→ Work task
Find the line containing "Where should I" in the material below, then please transcribe it and each line after it exactly, without the pictures.

→ Records for processing
•••••

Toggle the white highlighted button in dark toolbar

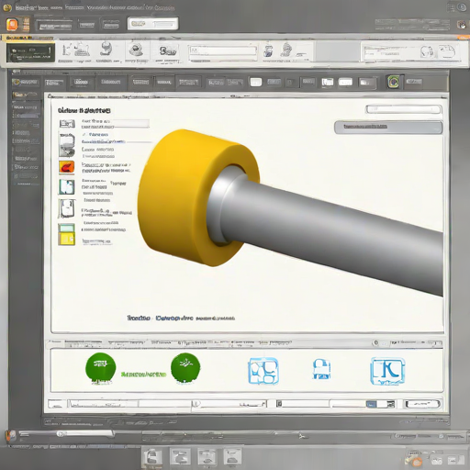[x=256, y=82]
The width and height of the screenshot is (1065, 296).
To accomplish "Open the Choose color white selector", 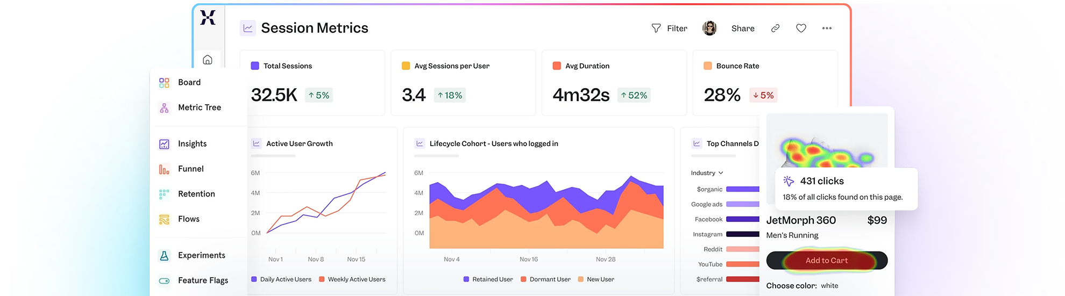I will [829, 286].
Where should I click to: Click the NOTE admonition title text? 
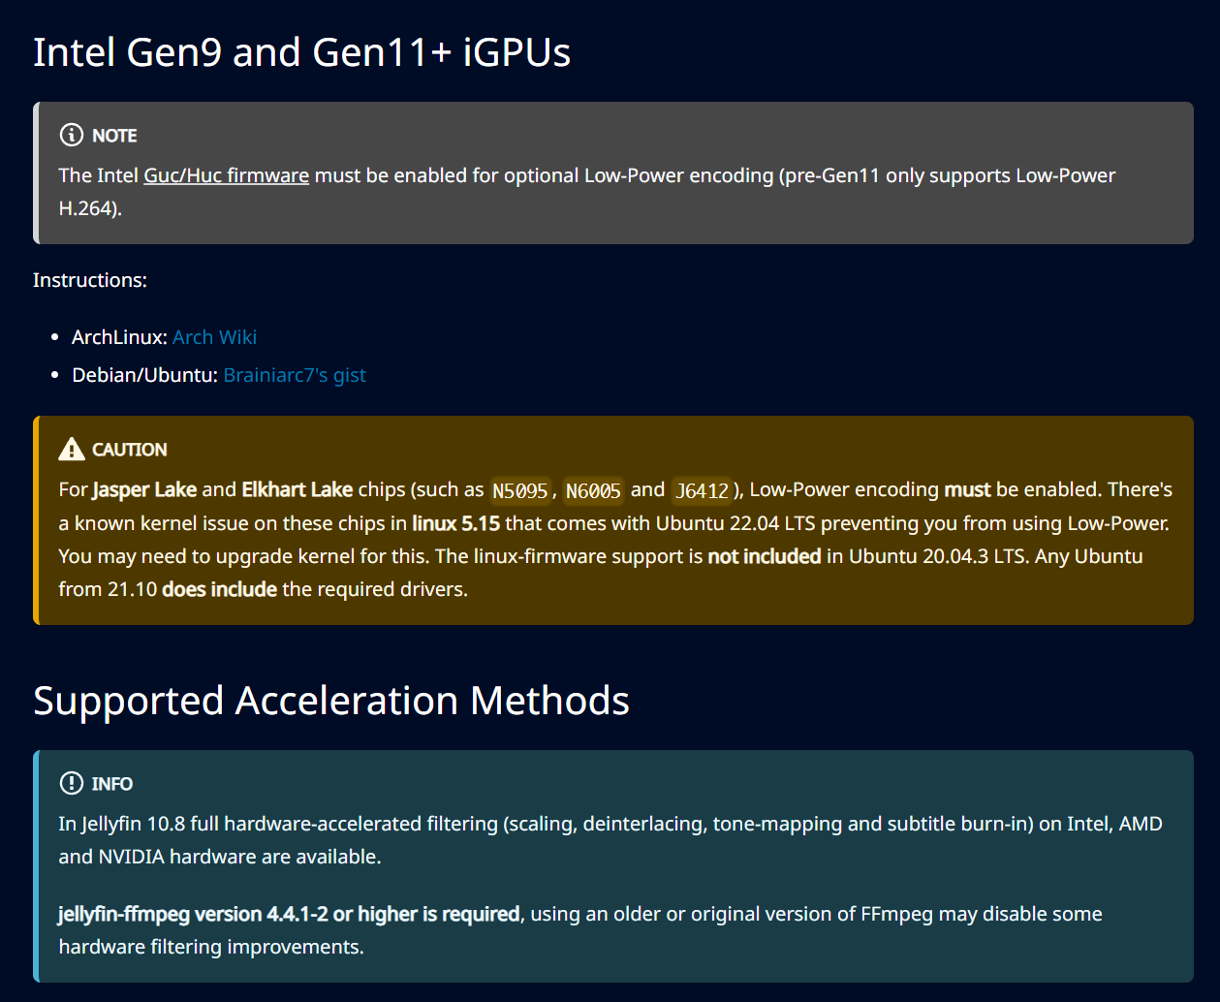click(x=114, y=136)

•••••

→ Written answer
Where should I click to: Click the NOTE admonition title text? 
click(x=114, y=136)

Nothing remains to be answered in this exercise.